Nos jugamos mucho el 20 de diciembre. Han sido cuatro años de recortes en todos los servicios públicos, en libertades y un retroceso en las economías familiares que han dado una vuelta de tuerca a nuestro avance como país. Desahucios, bajadas salariales, impuestos, ley mordaza y un ridículo papel en las esfera internacional, con una cooperación al desarrollo diezmada y escasísima. El periodo de Rajoy, pasará a la historia como el peor de los gobiernos democráticos, sobre todo para las capas medias y pobres de nuestro país, ya que los grandes empresarios y los ricos han podido sacar una enorme tajada de las políticas del Partido Popular.

En democracia, las elecciones son el único instrumento que los ciudadanos tenemos para ejercer nuestro poder. Analizar cómo nos han afectado las políticas del actual gobierno, observar el abanico de opciones que se presentan e intentar elegir la mejor de entre ellas. Pero ese poder del voto, también puede y debe llevar un cierto matiz de castigo ejemplar a quienes nos han vilipendiado de mil formas, ejerciendo sobre nuestras vidas la intervención del Estado. Así que el pueblo soberano tendrá la última palabra en forma de papeleta.

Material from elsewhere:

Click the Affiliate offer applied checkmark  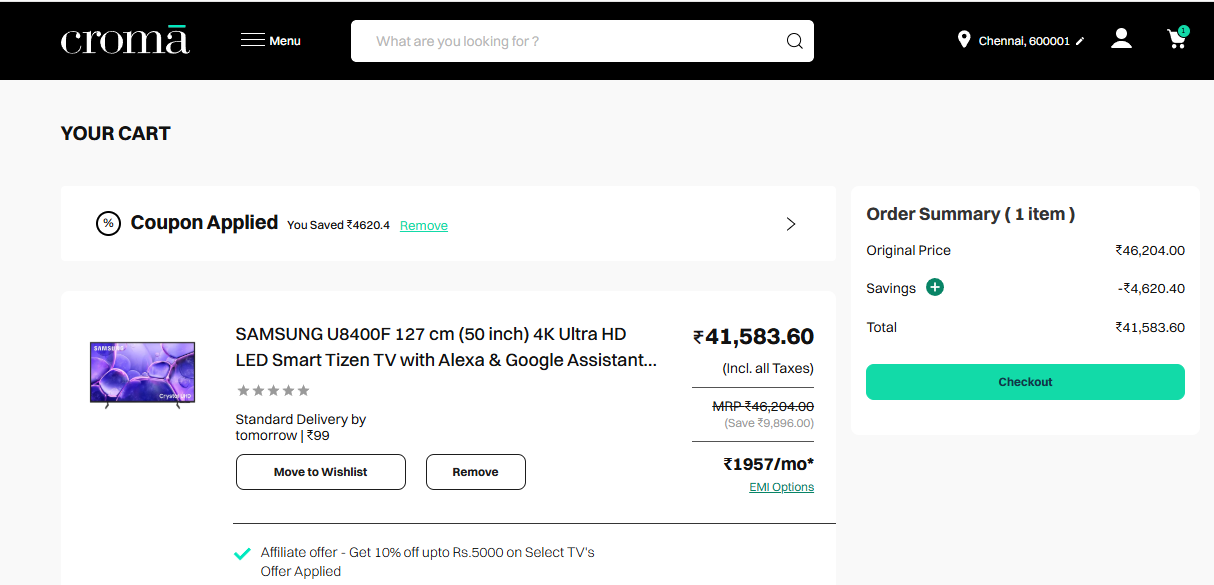click(x=242, y=553)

Estamos en precampaña de las generales y comenzarán a aburrirnos con sus logros y mentiras, con la intención de que nos olvidemos de lo nocivos que han resultado para nuestras economías. Pero esto tiene que parar. Ya no debemos permitir, ni una elección mas, que nos pretendan tomar el pelo o robar la cartera. Hay necesidad de cambio, cambio que llevamos esperando desde las primeras medidas que tomó el gobierno del PP. Cambio que debe pasar por recuperar nuestros derechos y los servicios públicos, acabar con los rodillos parlamentarios y favorecer una transformación cercenada por esta legislatura perdida.